● **Aim of the task**
Nothing but an exact copy is wanted here: the line with "Given: Click the Facebook" and all the lines that follow it in the entries below.
[[ Data provided open ]]
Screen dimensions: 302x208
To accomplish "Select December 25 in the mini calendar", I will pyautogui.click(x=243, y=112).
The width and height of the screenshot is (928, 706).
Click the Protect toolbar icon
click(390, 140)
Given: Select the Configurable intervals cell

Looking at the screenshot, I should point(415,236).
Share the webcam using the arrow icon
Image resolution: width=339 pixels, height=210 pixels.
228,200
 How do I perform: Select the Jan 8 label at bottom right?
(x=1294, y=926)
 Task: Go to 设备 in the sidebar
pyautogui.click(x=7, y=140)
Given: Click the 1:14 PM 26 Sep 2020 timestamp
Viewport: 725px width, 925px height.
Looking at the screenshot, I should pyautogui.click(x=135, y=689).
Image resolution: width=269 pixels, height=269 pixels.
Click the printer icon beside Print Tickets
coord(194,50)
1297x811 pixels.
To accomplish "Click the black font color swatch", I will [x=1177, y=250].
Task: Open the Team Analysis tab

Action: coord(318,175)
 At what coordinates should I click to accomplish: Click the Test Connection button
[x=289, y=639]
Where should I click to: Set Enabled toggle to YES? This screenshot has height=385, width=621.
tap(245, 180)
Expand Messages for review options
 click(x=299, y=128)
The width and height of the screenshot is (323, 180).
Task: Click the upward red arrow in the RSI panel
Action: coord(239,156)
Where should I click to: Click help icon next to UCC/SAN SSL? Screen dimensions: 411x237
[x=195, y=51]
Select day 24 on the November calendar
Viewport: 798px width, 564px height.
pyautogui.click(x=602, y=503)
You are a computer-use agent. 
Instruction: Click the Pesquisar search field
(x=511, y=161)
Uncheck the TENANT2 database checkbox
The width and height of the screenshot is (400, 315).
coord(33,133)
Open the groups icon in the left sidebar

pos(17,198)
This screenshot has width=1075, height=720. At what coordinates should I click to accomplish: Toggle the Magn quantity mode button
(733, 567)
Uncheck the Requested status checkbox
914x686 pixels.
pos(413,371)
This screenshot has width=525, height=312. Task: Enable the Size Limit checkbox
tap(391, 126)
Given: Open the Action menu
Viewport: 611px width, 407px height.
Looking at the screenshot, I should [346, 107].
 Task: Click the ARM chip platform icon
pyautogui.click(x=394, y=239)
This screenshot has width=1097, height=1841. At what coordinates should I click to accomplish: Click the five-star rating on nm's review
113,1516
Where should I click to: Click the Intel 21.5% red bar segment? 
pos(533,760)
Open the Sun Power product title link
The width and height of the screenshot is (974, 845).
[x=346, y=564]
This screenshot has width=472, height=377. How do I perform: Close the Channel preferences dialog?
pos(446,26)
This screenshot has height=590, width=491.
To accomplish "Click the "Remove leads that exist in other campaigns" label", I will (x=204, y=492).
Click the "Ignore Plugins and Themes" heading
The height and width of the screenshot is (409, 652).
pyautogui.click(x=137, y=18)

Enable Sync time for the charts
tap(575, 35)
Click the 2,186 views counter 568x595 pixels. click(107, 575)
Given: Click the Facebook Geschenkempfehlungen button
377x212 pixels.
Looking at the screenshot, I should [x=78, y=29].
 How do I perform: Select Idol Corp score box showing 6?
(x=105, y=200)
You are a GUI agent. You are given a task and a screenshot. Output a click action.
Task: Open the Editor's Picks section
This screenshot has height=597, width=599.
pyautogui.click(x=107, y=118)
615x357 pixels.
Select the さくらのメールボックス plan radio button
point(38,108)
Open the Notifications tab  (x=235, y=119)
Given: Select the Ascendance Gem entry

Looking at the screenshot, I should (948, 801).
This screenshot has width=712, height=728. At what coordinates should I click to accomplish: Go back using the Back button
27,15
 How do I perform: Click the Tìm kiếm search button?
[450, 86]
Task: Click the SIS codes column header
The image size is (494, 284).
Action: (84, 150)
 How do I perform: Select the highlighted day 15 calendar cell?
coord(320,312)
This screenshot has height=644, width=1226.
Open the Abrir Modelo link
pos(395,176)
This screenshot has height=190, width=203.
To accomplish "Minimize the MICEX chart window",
[[ Data provided closed ]]
● **Output of the task**
Given: Click the Facebook Geschenkempfehlungen button
377x212 pixels.
Looking at the screenshot, I should [x=78, y=29].
 How do I perform: Select Idol Corp score box showing 6?
(x=105, y=200)
You are a GUI agent. You are given a task and a screenshot. Output a click action.
Task: Open the Editor's Picks section
This screenshot has height=597, width=599.
pyautogui.click(x=107, y=118)
615x357 pixels.
Select the さくらのメールボックス plan radio button
point(38,108)
Open the Notifications tab  (x=235, y=119)
Given: Select the Ascendance Gem entry

Looking at the screenshot, I should (948, 801).
This screenshot has width=712, height=728. At what coordinates should I click to accomplish: Go back using the Back button
27,15
 How do I perform: Click the Tìm kiếm search button?
[450, 86]
Task: Click the SIS codes column header
The image size is (494, 284).
Action: (84, 150)
 How do I perform: Select the highlighted day 15 calendar cell?
coord(320,312)
This screenshot has height=644, width=1226.
Open the Abrir Modelo link
pos(395,176)
This screenshot has height=190, width=203.
To accomplish "Minimize the MICEX chart window",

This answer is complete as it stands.